With optimization disabled (the gcc default is -O0), intrinsics are often terrible. Anti-optimized -O0 code-gen for intrinsics usually hurts a lot (even more than for scalar), and some of the function-like intrinsics introduce extra store/reload overhead. Plus the extra store-forwarding latency of -O0 tends to hurt more because there's less ILP when you do things with 1 vector instead of 4 scalars.

Use gcc -march=native -O3

But even with optimization enabled, your code is still written to destroy the performance of SIMD by doing a horizontal add of each vector inside the loop. See How to Calculate Vector Dot Product Using SSE Intrinsic Functions in C for how to not do that: use _mm_add_ps to accumulate a __m128 total vector, and only horizontal sum it outside the loop.

You bottleneck your loop on FP-add latency by doing scalar total += inside the loop. That loop-carried dependency chain means your loop can't run any faster than 1 float per 4 cycles on your Skylake-derived microarchitecture where addss latency is 4 cycles. (https://agner.org/optimize/)

Even better than __m128 total, use 4 or 8 vectors to hide FP add latency, so your SIMD loop can bottleneck on mul/add (or FMA) throughput instead of latency.


Once you fix that, then as @harold points out the way you're using _mm_set_ps inside the loop will result in pretty bad asm from the compiler.

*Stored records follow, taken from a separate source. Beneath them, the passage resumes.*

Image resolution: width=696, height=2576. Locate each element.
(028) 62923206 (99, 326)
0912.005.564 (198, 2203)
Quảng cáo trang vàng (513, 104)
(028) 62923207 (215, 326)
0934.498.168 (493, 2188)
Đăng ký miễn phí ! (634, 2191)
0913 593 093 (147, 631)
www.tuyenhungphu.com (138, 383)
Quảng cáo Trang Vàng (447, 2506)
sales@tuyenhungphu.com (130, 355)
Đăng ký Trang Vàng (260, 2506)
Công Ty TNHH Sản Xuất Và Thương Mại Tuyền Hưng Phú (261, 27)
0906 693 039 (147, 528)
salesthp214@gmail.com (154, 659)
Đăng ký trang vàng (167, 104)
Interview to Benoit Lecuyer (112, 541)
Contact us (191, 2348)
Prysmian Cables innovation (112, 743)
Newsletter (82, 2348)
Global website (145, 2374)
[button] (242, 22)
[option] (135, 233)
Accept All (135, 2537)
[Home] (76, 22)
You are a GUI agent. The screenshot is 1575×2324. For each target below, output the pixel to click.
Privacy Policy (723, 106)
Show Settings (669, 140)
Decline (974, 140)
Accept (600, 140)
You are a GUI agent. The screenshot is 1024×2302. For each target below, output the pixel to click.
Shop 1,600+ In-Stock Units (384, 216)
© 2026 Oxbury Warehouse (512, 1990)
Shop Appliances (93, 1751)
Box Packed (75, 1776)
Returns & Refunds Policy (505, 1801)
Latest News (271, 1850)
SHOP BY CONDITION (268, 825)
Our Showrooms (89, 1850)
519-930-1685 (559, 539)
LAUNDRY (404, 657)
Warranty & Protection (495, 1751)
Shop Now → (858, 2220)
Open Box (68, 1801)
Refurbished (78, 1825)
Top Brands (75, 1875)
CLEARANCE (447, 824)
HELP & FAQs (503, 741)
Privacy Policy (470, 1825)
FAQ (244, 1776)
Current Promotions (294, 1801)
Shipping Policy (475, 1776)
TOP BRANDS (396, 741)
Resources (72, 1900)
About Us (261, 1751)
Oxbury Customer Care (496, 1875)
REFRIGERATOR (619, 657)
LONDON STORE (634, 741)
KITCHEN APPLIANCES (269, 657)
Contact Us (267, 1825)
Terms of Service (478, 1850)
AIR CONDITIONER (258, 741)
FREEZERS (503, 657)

It's not a good choice inside a loop when the operands aren't constants, or at least loop-invariant.

Your example here is clearly artificial; normally you'd be loading SIMD vectors from memory. But if you did need to update a loop counter in a __m128 vector, you might use tmp = _mm_add_ps(tmp, _mm_set_ps(1.0, 0, 0, 0)). Or unroll with adding 1.0, 2.0, 3.0, and 4.0 so the loop-carried dependency is only the += 4.0 in the one element.

x + 0.0 is the identity operation even for FP (except maybe with signed zero) so you can do it to the other elements without changing them.

Or for the low element of a vector, you can use _mm_add_ss (scalar) to only modify it.